Ablauf einer Feuerbestattung
Eine Feuerbestattung umfasst mehrere Schritte, die individuell gestaltet werden können. Üblicherweise beginnt sie mit einer Trauerfeier, die entweder vor der Kremation mit dem Sarg oder im Anschluss mit der Urne stattfindet. Der Ort der Zeremonie variiert je nach Wunsch der Angehörigen – häufig werden Kapellen, Kirchen oder auch eigens gewählte Räumlichkeiten genutzt.

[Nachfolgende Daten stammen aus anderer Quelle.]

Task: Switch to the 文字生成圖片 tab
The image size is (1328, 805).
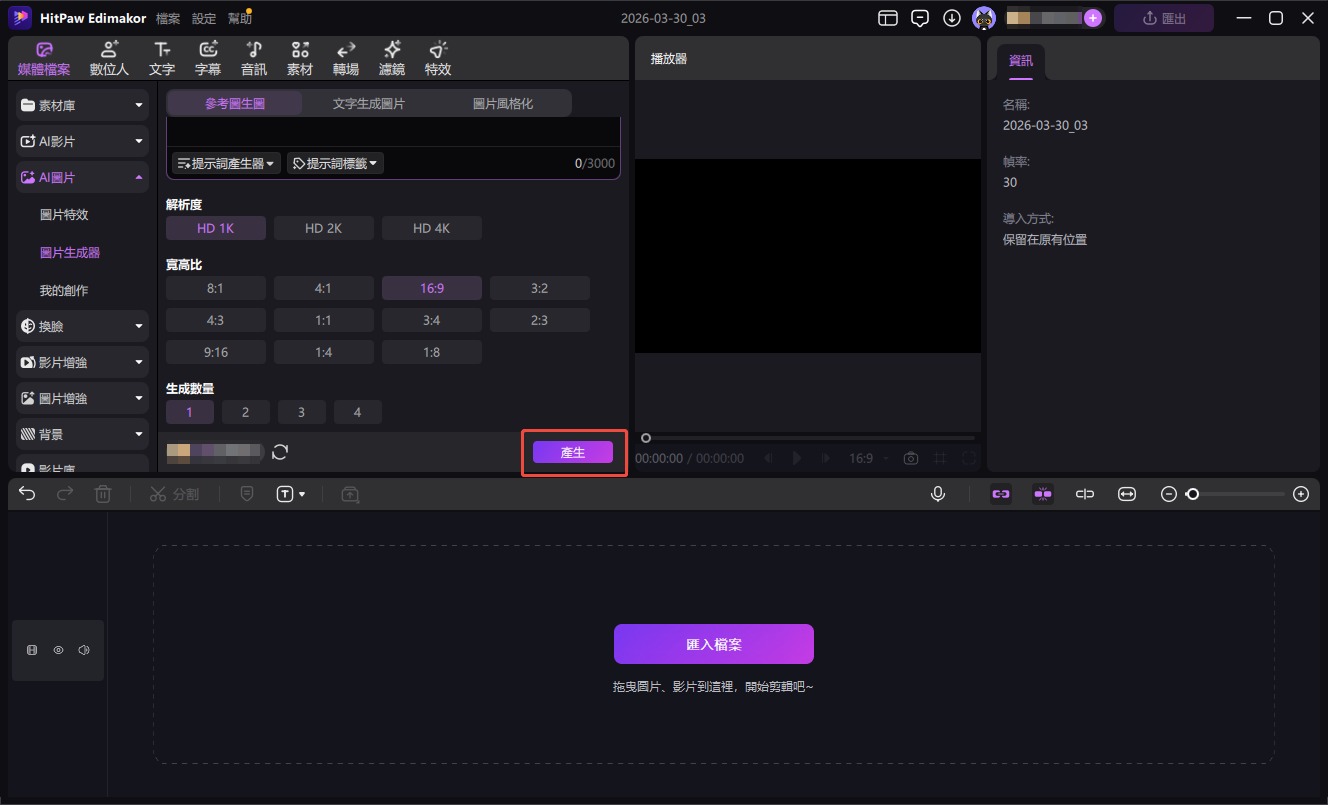Action: coord(369,103)
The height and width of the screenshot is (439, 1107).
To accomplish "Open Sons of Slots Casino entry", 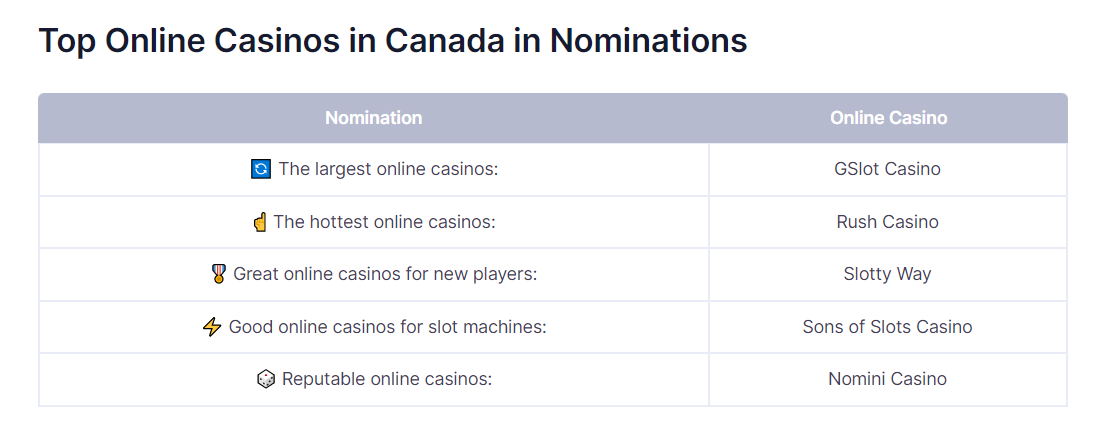I will tap(887, 327).
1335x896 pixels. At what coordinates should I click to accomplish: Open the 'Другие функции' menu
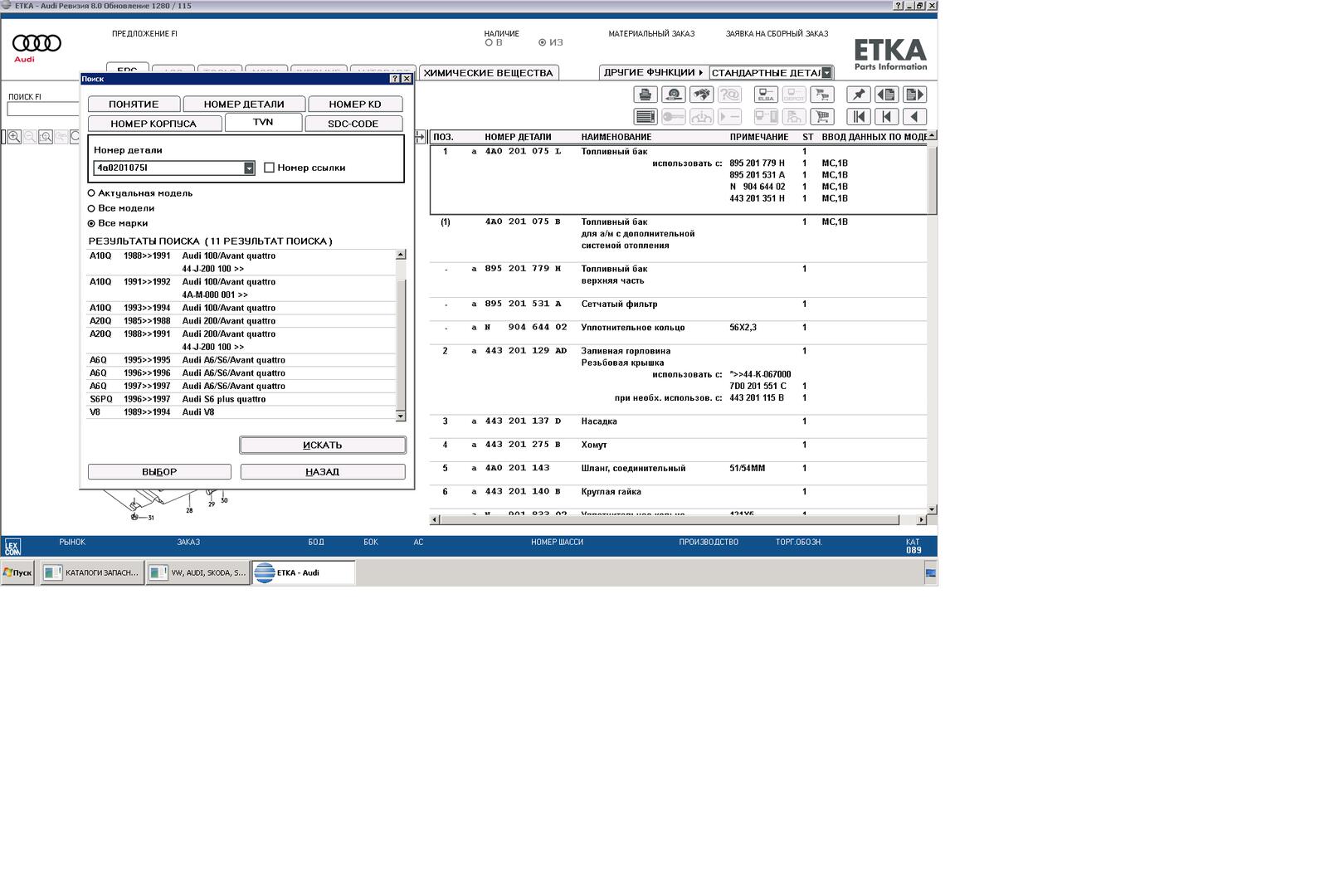[653, 73]
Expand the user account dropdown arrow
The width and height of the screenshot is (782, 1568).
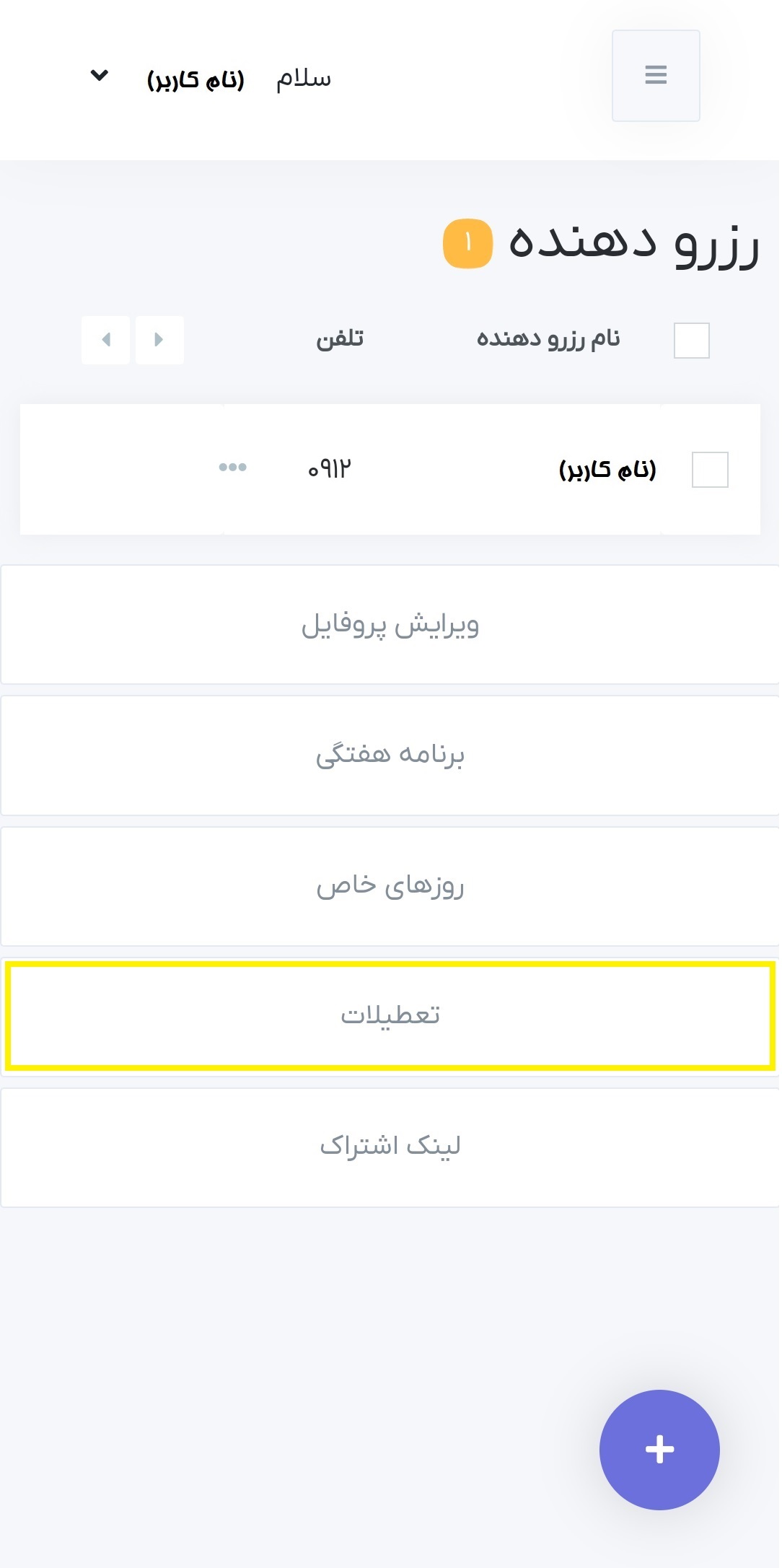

Musikalische Begleitung, persönliche Reden sowie symbolische Gesten wie das Anzünden von Kerzen oder das Niederlegen von Blumen verleihen der Feier eine besondere Atmosphäre.
In Deutschland schreibt das Gesetz vor, dass die Einäscherung grundsätzlich in einem Sarg erfolgen muss. Unabhängig davon, ob die Trauerfeier vor oder nach der Kremation vorgesehen ist, wird die verstorbene Person zuerst in einem Sarg eingebettet. Die eigentliche Feuerbestattung findet in einem Krematorium statt und unterliegt strengen rechtlichen Regelungen sowie kontrollierten Abläufen, die höchste Sorgfalt und Würde garantieren.
Nach der Einäscherung wird die Asche in eine Urne gefüllt, die anschließend auf unterschiedliche Weise beigesetzt werden kann – etwa auf einem Friedhof, in einem Kolumbarium oder in speziellen Naturarealen. Auch bei der Urnenbeisetzung ist es möglich, eine weitere Abschiednahme zu gestalten. Viele Hinterbliebene entscheiden sich dafür, noch einmal persönliche Worte, Gebete oder Gedichte vorzutragen, um dem Verstorbenen einen würdevollen letzten Gruß zu erweisen.